Thursday, August 19, 2010

Photo Taking Hardware

In a previous blog I had described the security camera that we selected for taking pictures of our citizens for recreation cards. We found a low sitting tripod for around $15, which pivots the camera at a 90 degree angle. The pictures are taken sideways and then corrected via the 'convert' command line utility in scripts to rotate back 90 degrees and appear correct on the IDs. These cameras are completely self reliant and don't need any attached hardware or PCs to run them. Total cost including tripod + camera should come in less than $150.


Recreation System, Milestone 1

Our IT/Integration division was able to go live with the first milestone of changes to the recreation system on a new server. I haven't been working on the coding on this project, but have been helping with some technical aspects including cameras, mockups, printing and ideas.

The old recreation system used older Motif widgets and was first built in the mid-1990s. We already had thin clients at that point. In the mid 90s the remote sites were in 8 bit color, 800x600 and only had limited bandwidth. The screens were built with those limitations in mind.
(shot below)




For the first milestone the front page was changed to a 'portal' which displays a lot more information. Motif was upgrade to 2.3 which gave us anti-aliased font. The theming system was upgraded as best as possible to allow GNOME colors to alter the look and feel of the software and match the rest of the applications. All of the code from the old system came over without modification; the screens just had to be touched in order to accommodate the new font metrics.

(shot below, no GUI nazis please :) )



The developers are now starting to alter the code of the screens and add functionality. The biggest new features being implemented are membership cards with photos and bar codes, and better accounting integration. If you are a citizen of Largo, these milestones will slowly increase the quality of your experience at our recreation sites. Be assured that all of this technology is being developed with costs and long term impact in mind.

Tuesday, August 03, 2010

Java & Sun/Oracle Blaze The Way :)

I never thought that I would such high marks to anything related to Java, but as it stands right now this is the only piece of the puzzle working natively and well on 64bit Firefox 4.0. I wanted to draw myself a picture of the pieces (below) so that I could work out in my head how this will all work. There are 4 main areas where I need to run embedded plugins based on our users requirements. 4 of the 5 plugins have caveats and are not deployed in the clean manner that I would like. Some of them are still only 32 bit, some of them don't natively use PULSE and some of them are missing features when built natively 64bit.

Green indicates satisfactory techniques, red indicates problems.

Extracted data →

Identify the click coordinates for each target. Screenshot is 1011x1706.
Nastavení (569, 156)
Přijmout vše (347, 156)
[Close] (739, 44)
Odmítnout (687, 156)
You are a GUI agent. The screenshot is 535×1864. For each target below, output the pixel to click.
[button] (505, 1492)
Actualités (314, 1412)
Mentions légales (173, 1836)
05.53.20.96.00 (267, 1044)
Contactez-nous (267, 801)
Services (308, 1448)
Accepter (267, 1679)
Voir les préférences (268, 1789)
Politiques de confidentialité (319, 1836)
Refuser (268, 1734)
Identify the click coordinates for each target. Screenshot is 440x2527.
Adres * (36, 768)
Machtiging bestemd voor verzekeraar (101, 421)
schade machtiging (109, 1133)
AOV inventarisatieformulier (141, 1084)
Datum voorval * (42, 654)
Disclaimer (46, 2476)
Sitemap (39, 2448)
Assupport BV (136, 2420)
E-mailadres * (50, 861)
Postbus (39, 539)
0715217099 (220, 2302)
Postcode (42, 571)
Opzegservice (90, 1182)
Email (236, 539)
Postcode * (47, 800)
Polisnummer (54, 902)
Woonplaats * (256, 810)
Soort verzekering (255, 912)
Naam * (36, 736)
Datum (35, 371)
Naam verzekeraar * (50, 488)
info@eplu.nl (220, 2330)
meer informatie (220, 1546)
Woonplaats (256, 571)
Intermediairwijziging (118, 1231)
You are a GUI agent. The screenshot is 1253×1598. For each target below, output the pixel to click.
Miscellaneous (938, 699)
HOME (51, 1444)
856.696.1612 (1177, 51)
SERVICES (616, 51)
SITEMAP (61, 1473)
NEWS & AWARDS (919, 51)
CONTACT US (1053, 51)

Work order 1 → Please transcribe the blog entries, starting with "Java & Sun/Oracle" and going on through "red indicates problems.".
Work order 2 → Pick up the blog entries on the recreation system and browser plugins where they stop, and carry them forward.
The records have nothing to do with the blog entries.

Written reply 1 →
Java & Sun/Oracle Blaze The Way :)

I never thought that I would such high marks to anything related to Java, but as it stands right now this is the only piece of the puzzle working natively and well on 64bit Firefox 4.0. I wanted to draw myself a picture of the pieces (below) so that I could work out in my head how this will all work. There are 4 main areas where I need to run embedded plugins based on our users requirements. 4 of the 5 plugins have caveats and are not deployed in the clean manner that I would like. Some of them are still only 32 bit, some of them don't natively use PULSE and some of them are missing features when built natively 64bit.

Green indicates satisfactory techniques, red indicates problems.

Written reply 2 →
I guess for now we tell our parents and grandma to keep installing the 32bit flavors.

Monday, August 02, 2010

64bit Browser Work Continues

I was pulled off of doing Admin work for a few days to help with some technical projects and assisting in getting some pieces together for our Integration Division. I had previously noted that a system was developed for taking citizens pictures for our recreation cards. I wrote a small ksh and perl script to create the new cards. (shot below). Integration staff will make final changes and add some colors and move the boxes around slightly to fit the perforated paper; but it's all essentially working. The Panther development toolkit we use has no runtime licenses at all on Linux. So that along with the inexpensive cameras and using perl to print the cards has kept the costs to a minimum.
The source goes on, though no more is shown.